Emsal Mahkeme Kararı İstanbul 5. Asliye Ticaret Mahkemesi 2018/515 E. 2019/105 K. 12.02.2019 T.

Görüntülediğiniz mahkeme kararı kesinleşmiş bir karardır.

T.C.
İSTANBUL
5. ASLİYE TİCARET MAHKEMESİ

ESAS NO : 2018/515 Esas
KARAR NO : 2019/105

DAVA : İtirazın İptali (Hizmet Sözleşmesinden Kaynaklanan)
——————————
**Görev Talimatı:**
Yukarıdaki mahkeme kararı metnini baştan sona, tek bir harfini bile değiştirmeden yeniden yazar mısın?

**Gösterilen Veriler:**
——————————
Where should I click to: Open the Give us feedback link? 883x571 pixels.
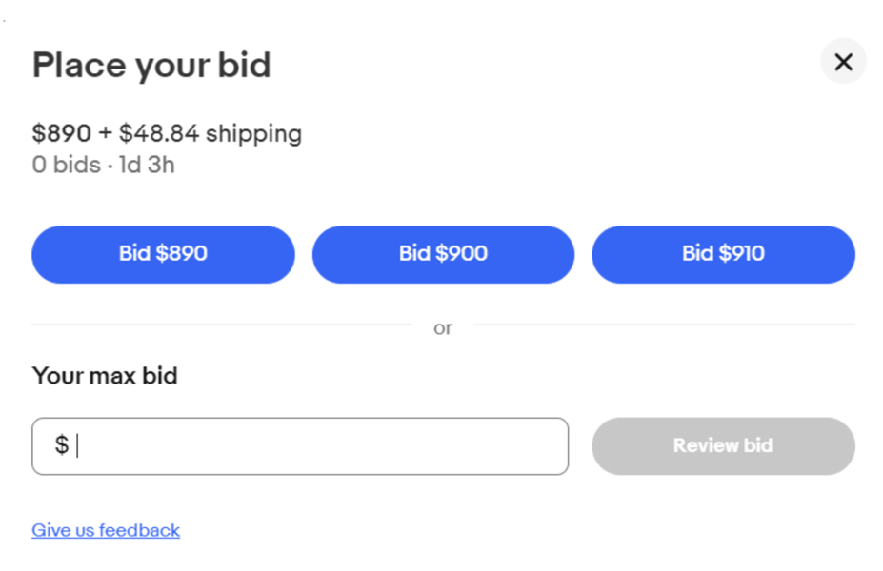click(106, 530)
——————————
**Beklenen Yanıt:**
Emsal Mahkeme Kararı İstanbul 5. Asliye Ticaret Mahkemesi 2018/515 E. 2019/105 K. 12.02.2019 T.

Görüntülediğiniz mahkeme kararı kesinleşmiş bir karardır.

T.C.
İSTANBUL
5. ASLİYE TİCARET MAHKEMESİ

ESAS NO : 2018/515 Esas
KARAR NO : 2019/105

DAVA : İtirazın İptali (Hizmet Sözleşmesinden Kaynaklanan)